Texto e fotos por Marcelo Costa

Para quem trafega no cenário independente, seja tocando, escrevendo sobre, ouvindo ou lendo, é difícil separar Goiânia do Noise, o que em si já é um mérito do festival às vésperas de completar 20 anos de história: associar a capital goiana a outro estilo de música além das duplas sertanejas.
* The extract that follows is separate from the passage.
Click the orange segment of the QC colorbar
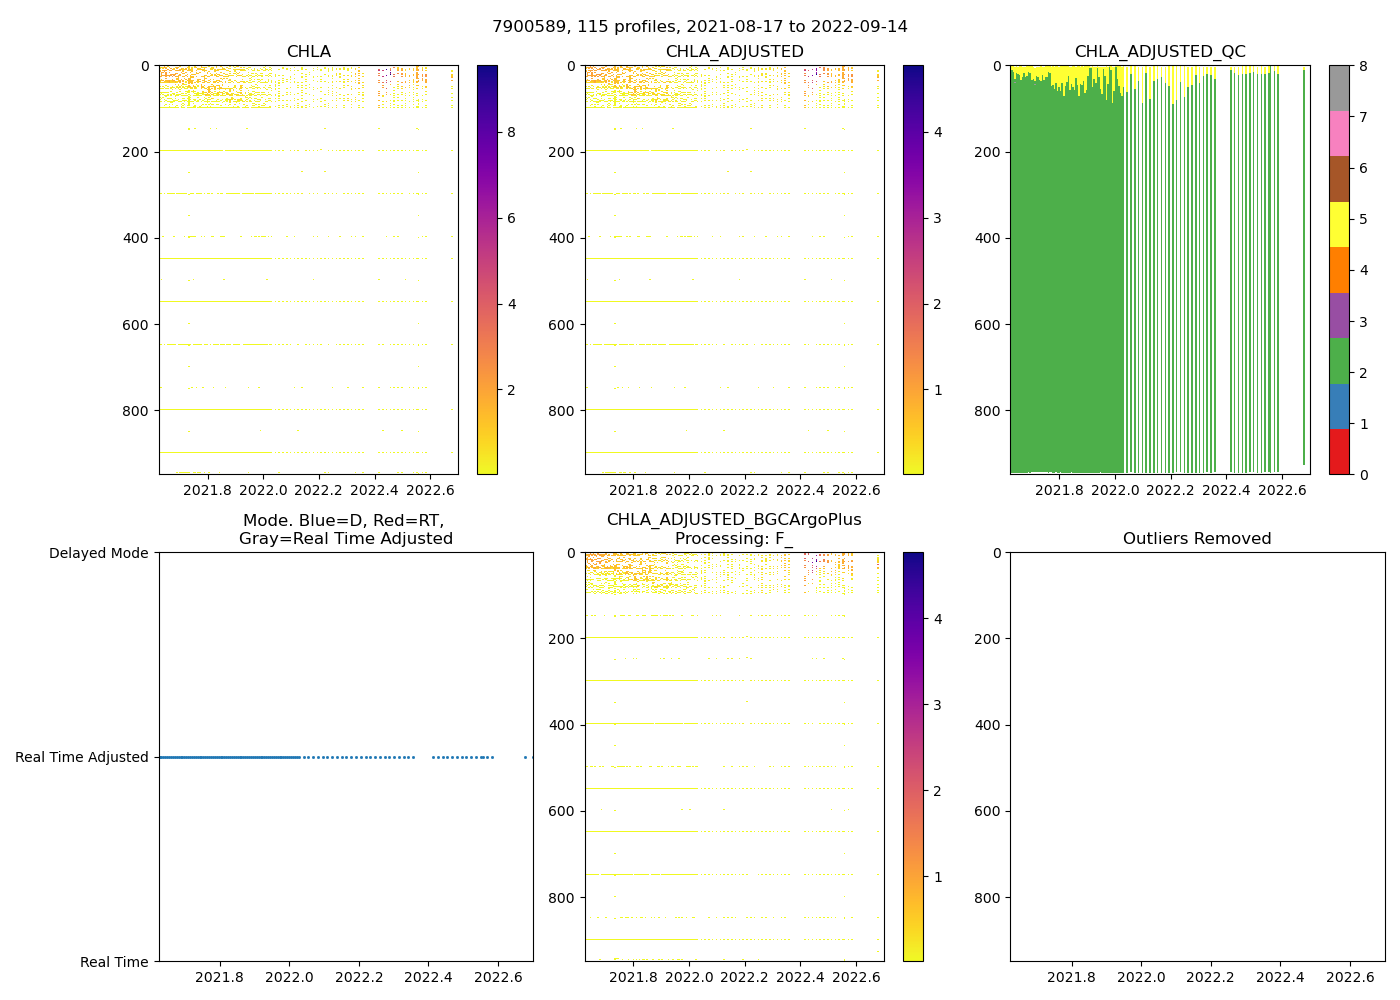The image size is (1400, 1000). coord(1339,270)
A turma da Monstro Discos, junto a outros festivais do calendário da cidade, é responsável pelo Goiânia Rock City, adjetivo que reflete uma cena local vasta e efervescente, afinal, das 49 atrações do 19º Goiânia Noise, 27 nomes eram goianos – a maioria, admirável.

O desejo de abraçar o mundo, inerente a festivais independentes ao redor do planeta, encontra no Goiânia Noise uma solução agradável: assistir a 19 shows em um único dia não é tarefa das mais fáceis, mas o limite de meia hora para cada atração e a ótima equalização de som funciona como vitrine para cada banda, ainda que algumas percam tempo com falatório em excesso e/ou preocupadas com detalhes técnicos (uma corda arrebentada, algum problema no retorno), esquecendo que rock necessita mais de urgência do que de técnica.
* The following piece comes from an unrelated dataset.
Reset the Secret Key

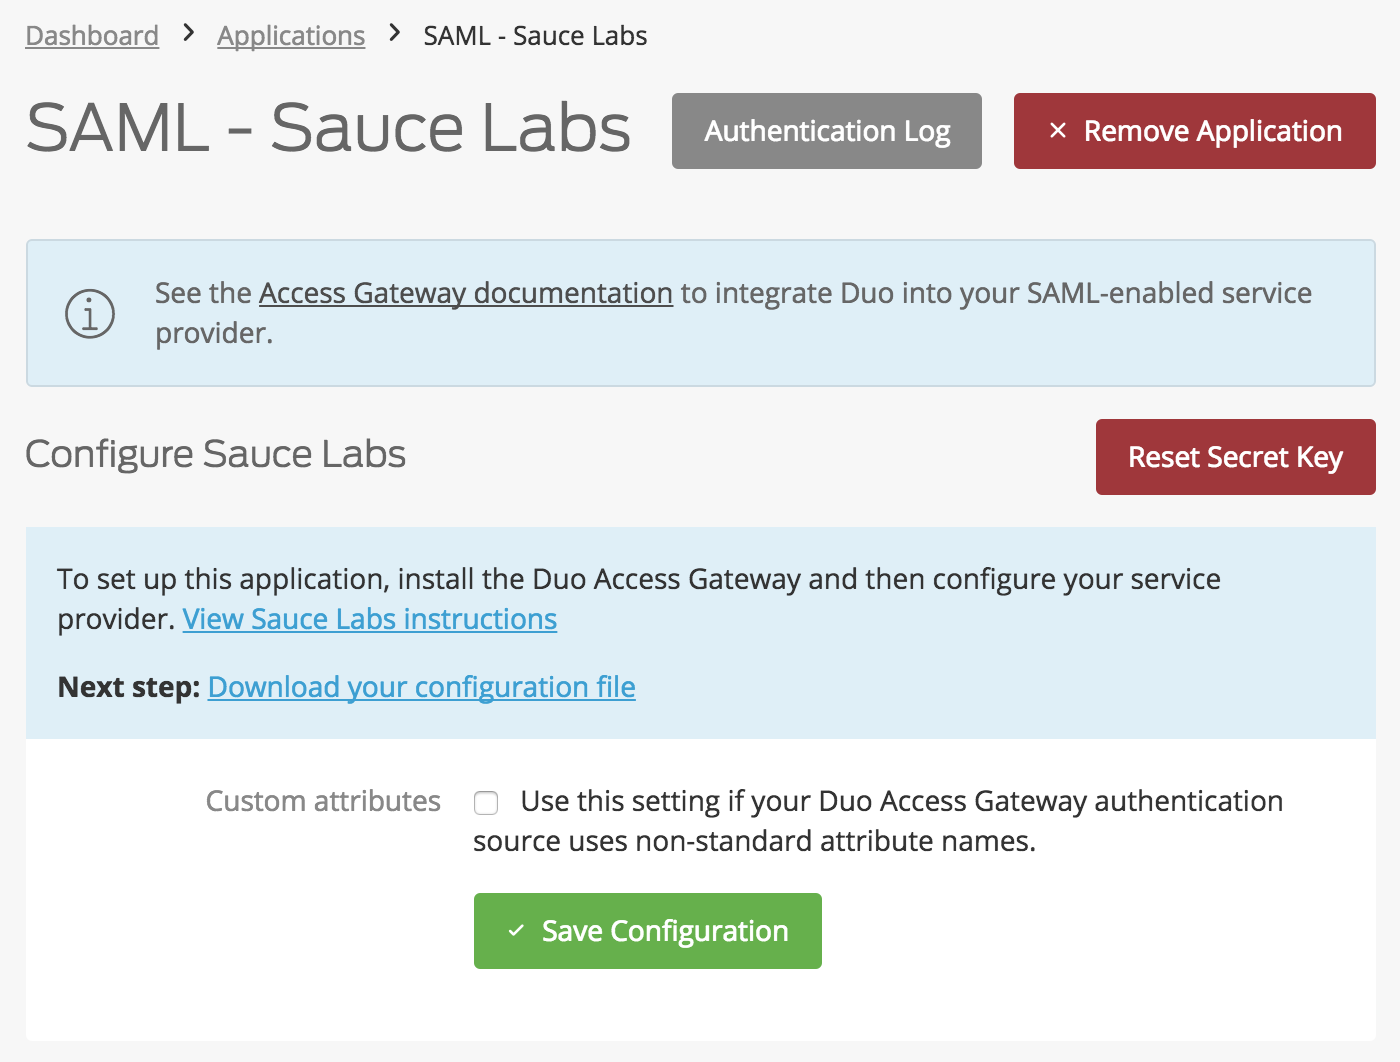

Essa questão, aliás, foi extremamente curiosa nos três dias de shows no Martim Cererê, local que abriga dois teatros que eram antigas caixas de água da empresa de Saneamento do Estado de Goiás, e hoje funcionam como Centro Cultural: a performance de palco da grande maioria das bandas se restringiu a tocar as canções da melhor maneira possível, deixando de lado o quesito interação /provocação. Não à toa, alguns dos melhores shows foram de bandas que negaram essa cartilha (Ressonância Mórfica, Mechanics e Galinha Preta, por exemplo).

O line-up também permite elocubrações sobre as variantes musicais que encontram abrigo no cenário independente (e ao qual o Goiânia Noise busca representar): punk e metal (ambos em suas diversas variantes) inspiram boa parte das bandas, com cacoetes funcionando tanto pro bem quanto pro mal. O rock clássico vem na sequencia e uma ou outra atração pisou fora destes três territórios, mas o que interessa é que boa parte não passa de mera homenagem enquanto alguns eleitos conseguem ir além de suas influências. Mas é assim no mundo todo.

Entre os diversos pontos positivos do Goiânia Noise (entre eles, ótima estrutura e line-up repleto de boas bandas fora do circuito comercial), talvez o mais elogiável seja o respeito da produção para com as bandas no quesito qualidade de som: todas as bandas (exceção irônica, talvez, do Exploited, cujo som começou baixo e melhorou conforme a apresentação andava) tiveram a disposição uma excelente estrutura de som – amplificada pela acústica dos teatros – que poderia desmascarar picaretas: se o show fosse ruim, a culpa não ia ser do som…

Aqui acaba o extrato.